Can I bill different labor rates for different service types?

Yes, via the RATES dict extension in Setup guide. Replace the single LABOR_RATE with a dict keyed by service_type (e.g. {'HVAC': 110, 'Plumbing': 120}) and look up the rate by the Claude-extracted service_type. The base template uses a single rate for simplicity.

Can I attach a PDF invoice instead of plain text email body?

Yes, with one extension: pip install reportlab or weasyprint, then in send_invoice.py generate a formatted PDF from the row data and attach to the email. The base template ships plain-text bodies because most field service customers don't actually need PDFs; the message and total are what matters.

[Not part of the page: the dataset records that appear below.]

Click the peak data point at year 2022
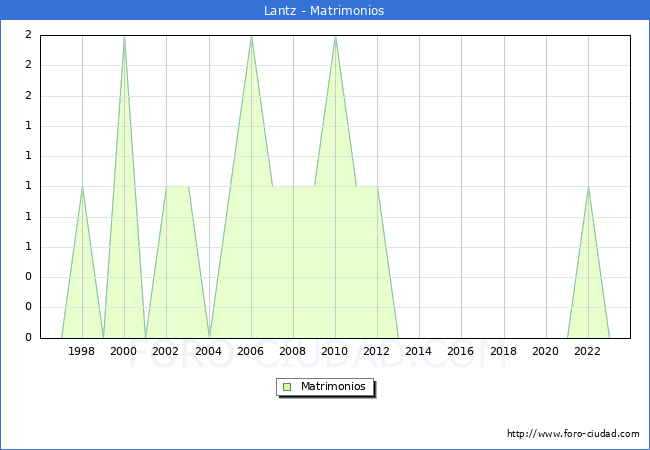 point(588,187)

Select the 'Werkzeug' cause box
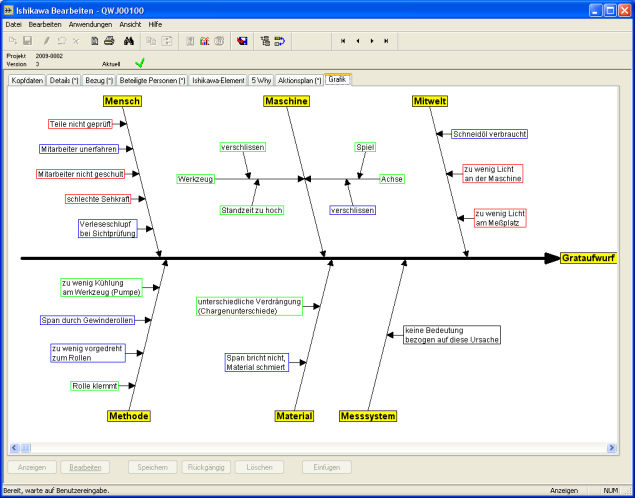(196, 179)
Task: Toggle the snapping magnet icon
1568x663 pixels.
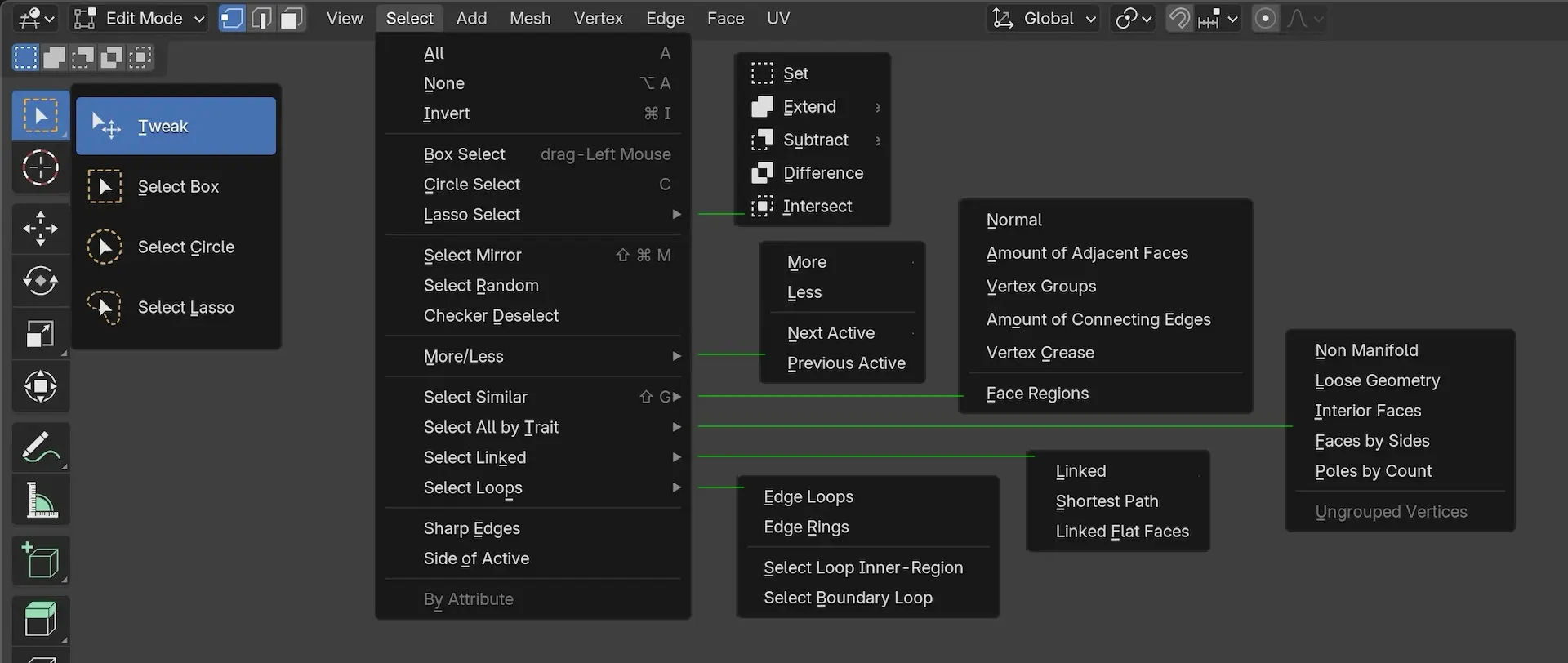Action: point(1178,18)
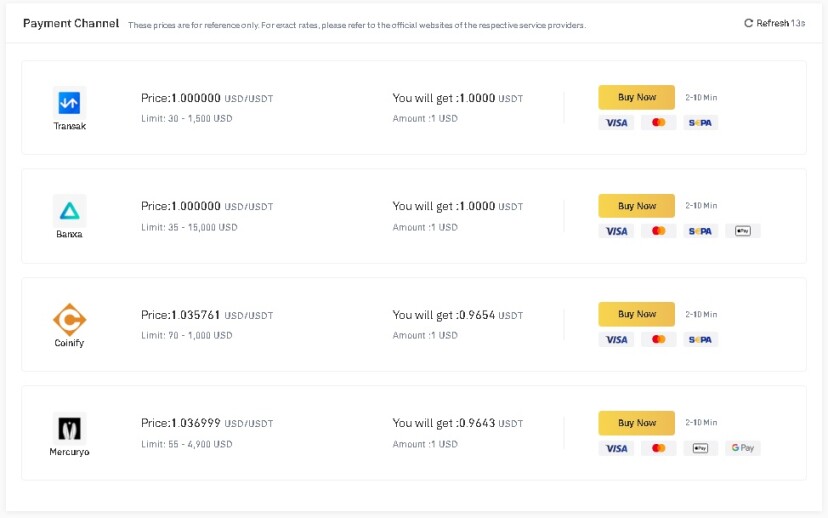Click the Banxa triangle logo
828x518 pixels.
pyautogui.click(x=69, y=211)
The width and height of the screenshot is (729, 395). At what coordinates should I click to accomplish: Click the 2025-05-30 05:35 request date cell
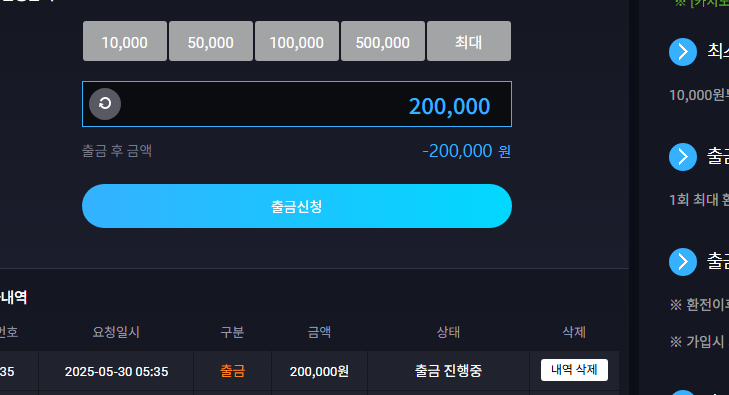(116, 371)
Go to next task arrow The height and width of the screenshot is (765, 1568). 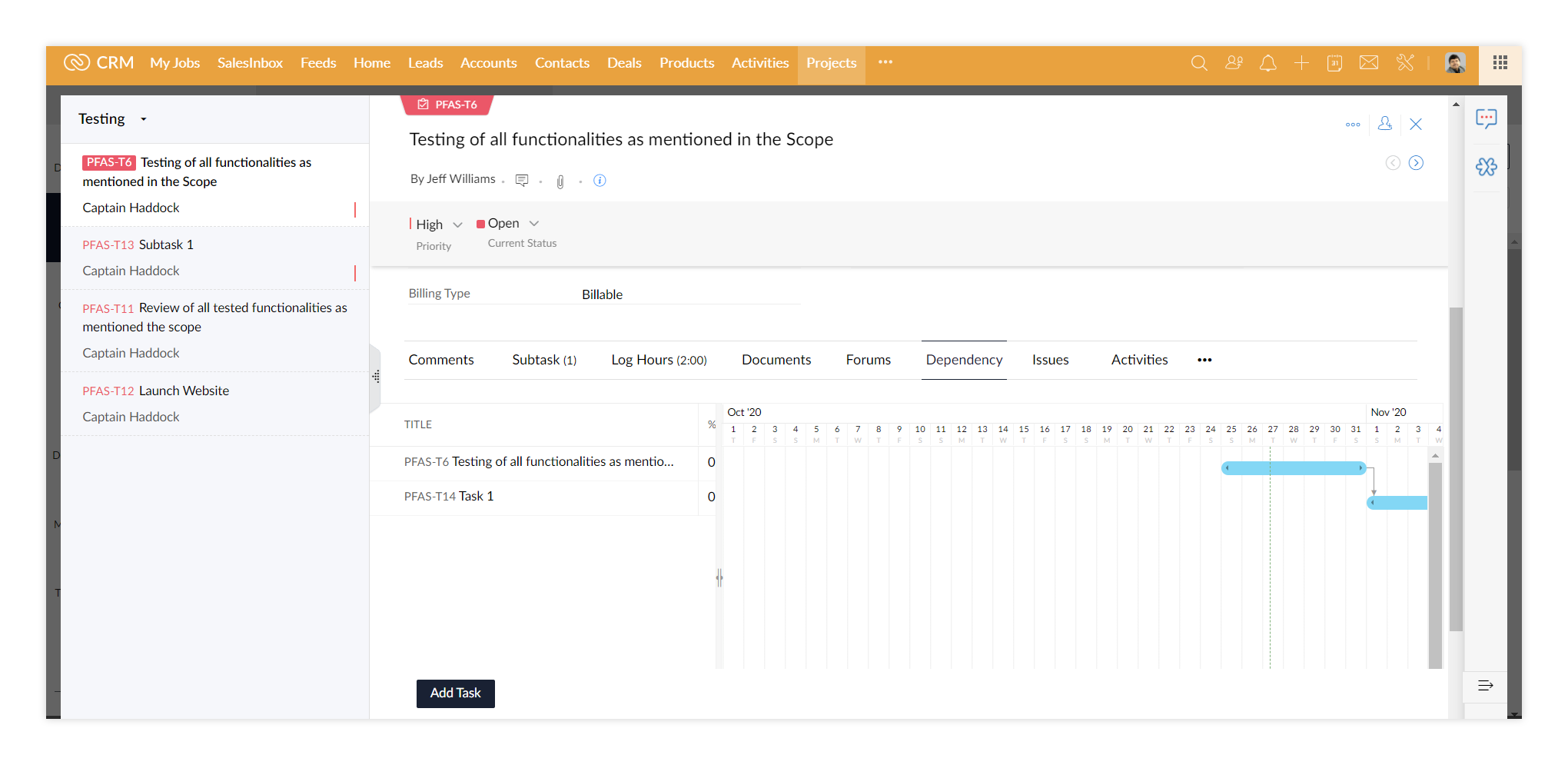[1416, 163]
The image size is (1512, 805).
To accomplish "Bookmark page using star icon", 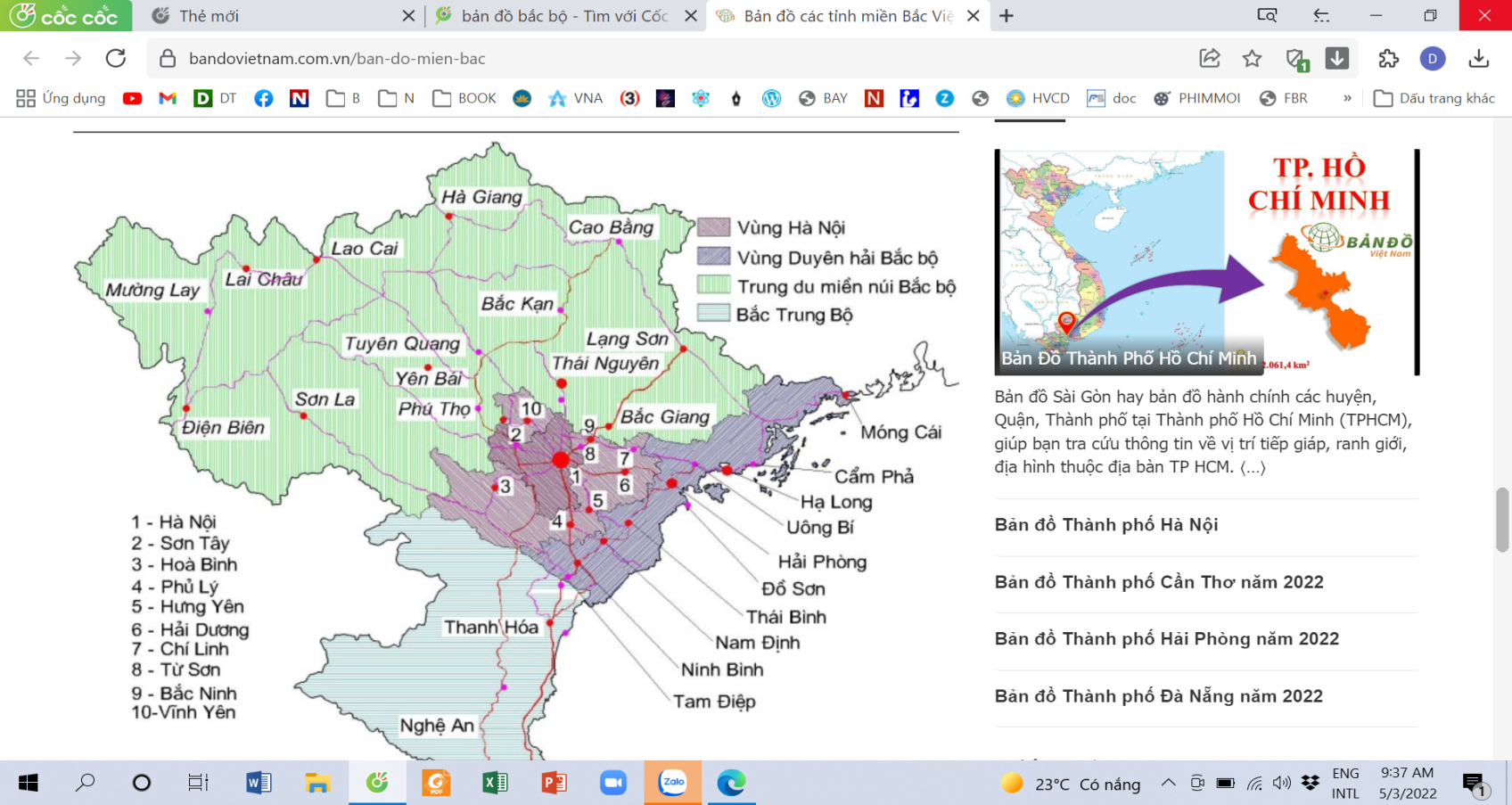I will [1252, 59].
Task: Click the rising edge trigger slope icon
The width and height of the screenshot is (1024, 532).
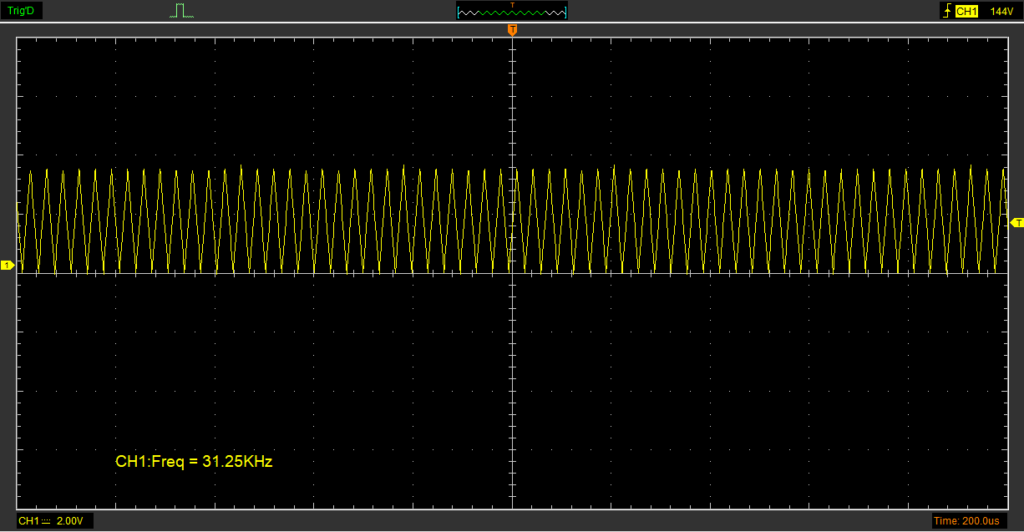Action: (x=945, y=11)
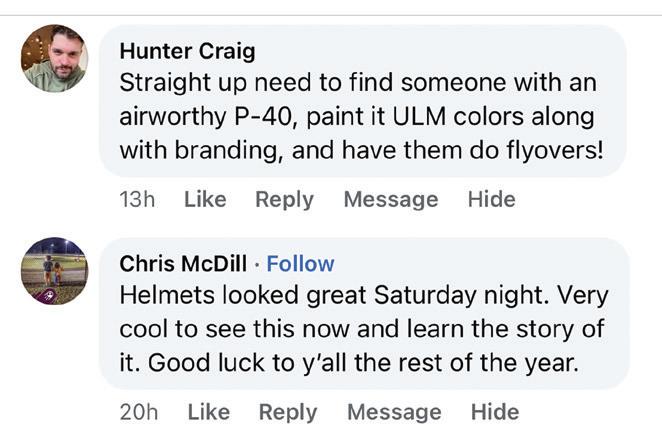The height and width of the screenshot is (441, 662).
Task: Open Hunter Craig's profile picture
Action: pos(54,59)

What if my techs already use ServiceTitan or Jobber?

Replace the folder watcher in generate_invoice.py with an API fetch loop using the field service app's API. Use processed_jobs.json to dedupe on job IDs. The rest of the pipeline (extract, compute, Dock row, Slack, send) is unchanged. Setup guide notes this extension in the Extending section.

What happens if Claude misreads parts quantities or prices?

Reviewer catches it. The Slack review request shows full line items with the math; the reviewer walks the totals and flips to Approved or Rejected. If a vendor or parts list trips up extraction consistently, edit the prompt in extract_job() with a hint specific to that parts catalog.